**Work instructions**
When every entry has been read, print each one back exactly.

**Source data**
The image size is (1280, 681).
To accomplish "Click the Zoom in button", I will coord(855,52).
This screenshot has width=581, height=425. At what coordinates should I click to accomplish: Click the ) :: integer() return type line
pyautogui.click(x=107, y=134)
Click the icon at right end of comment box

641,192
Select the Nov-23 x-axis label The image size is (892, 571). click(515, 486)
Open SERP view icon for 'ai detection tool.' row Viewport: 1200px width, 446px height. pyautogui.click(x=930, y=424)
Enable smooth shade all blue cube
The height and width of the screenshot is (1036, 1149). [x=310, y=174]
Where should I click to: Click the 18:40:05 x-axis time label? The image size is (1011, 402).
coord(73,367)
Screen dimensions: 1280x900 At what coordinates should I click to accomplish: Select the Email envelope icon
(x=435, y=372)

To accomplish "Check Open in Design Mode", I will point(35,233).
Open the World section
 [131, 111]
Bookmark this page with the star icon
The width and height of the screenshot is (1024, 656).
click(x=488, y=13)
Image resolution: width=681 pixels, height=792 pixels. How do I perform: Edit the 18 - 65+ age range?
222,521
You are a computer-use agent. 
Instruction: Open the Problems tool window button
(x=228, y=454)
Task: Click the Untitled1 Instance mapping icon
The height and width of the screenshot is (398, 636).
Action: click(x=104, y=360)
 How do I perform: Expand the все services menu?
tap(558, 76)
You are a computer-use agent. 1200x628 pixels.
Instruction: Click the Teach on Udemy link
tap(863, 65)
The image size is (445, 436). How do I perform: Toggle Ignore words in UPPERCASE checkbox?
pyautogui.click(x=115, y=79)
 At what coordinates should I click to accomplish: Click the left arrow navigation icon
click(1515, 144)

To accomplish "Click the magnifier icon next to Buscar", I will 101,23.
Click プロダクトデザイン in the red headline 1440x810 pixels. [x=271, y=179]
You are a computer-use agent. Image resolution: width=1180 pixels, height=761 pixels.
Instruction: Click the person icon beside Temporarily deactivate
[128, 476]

**Written response**
The image size is (1280, 681).
To accomplish "Click the Zoom in button", I will coord(855,52).
This screenshot has width=581, height=425. At what coordinates should I click to accomplish: Click the ) :: integer() return type line
pyautogui.click(x=107, y=134)
Click the icon at right end of comment box

641,192
Select the Nov-23 x-axis label The image size is (892, 571). click(515, 486)
Open SERP view icon for 'ai detection tool.' row Viewport: 1200px width, 446px height. pyautogui.click(x=930, y=424)
Enable smooth shade all blue cube
The height and width of the screenshot is (1036, 1149). [x=310, y=174]
Where should I click to: Click the 18:40:05 x-axis time label? The image size is (1011, 402).
coord(73,367)
Screen dimensions: 1280x900 At what coordinates should I click to accomplish: Select the Email envelope icon
(x=435, y=372)

To accomplish "Check Open in Design Mode", I will point(35,233).
Open the World section
 [131, 111]
Bookmark this page with the star icon
The width and height of the screenshot is (1024, 656).
click(x=488, y=13)
Image resolution: width=681 pixels, height=792 pixels. How do I perform: Edit the 18 - 65+ age range?
222,521
You are a computer-use agent. 
Instruction: Open the Problems tool window button
(x=228, y=454)
Task: Click the Untitled1 Instance mapping icon
The height and width of the screenshot is (398, 636).
Action: click(x=104, y=360)
 How do I perform: Expand the все services menu?
tap(558, 76)
You are a computer-use agent. 1200x628 pixels.
Instruction: Click the Teach on Udemy link
tap(863, 65)
The image size is (445, 436). How do I perform: Toggle Ignore words in UPPERCASE checkbox?
pyautogui.click(x=115, y=79)
 At what coordinates should I click to accomplish: Click the left arrow navigation icon
click(1515, 144)

To accomplish "Click the magnifier icon next to Buscar", I will 101,23.
Click プロダクトデザイン in the red headline 1440x810 pixels. [x=271, y=179]
You are a computer-use agent. Image resolution: width=1180 pixels, height=761 pixels.
Instruction: Click the person icon beside Temporarily deactivate
[128, 476]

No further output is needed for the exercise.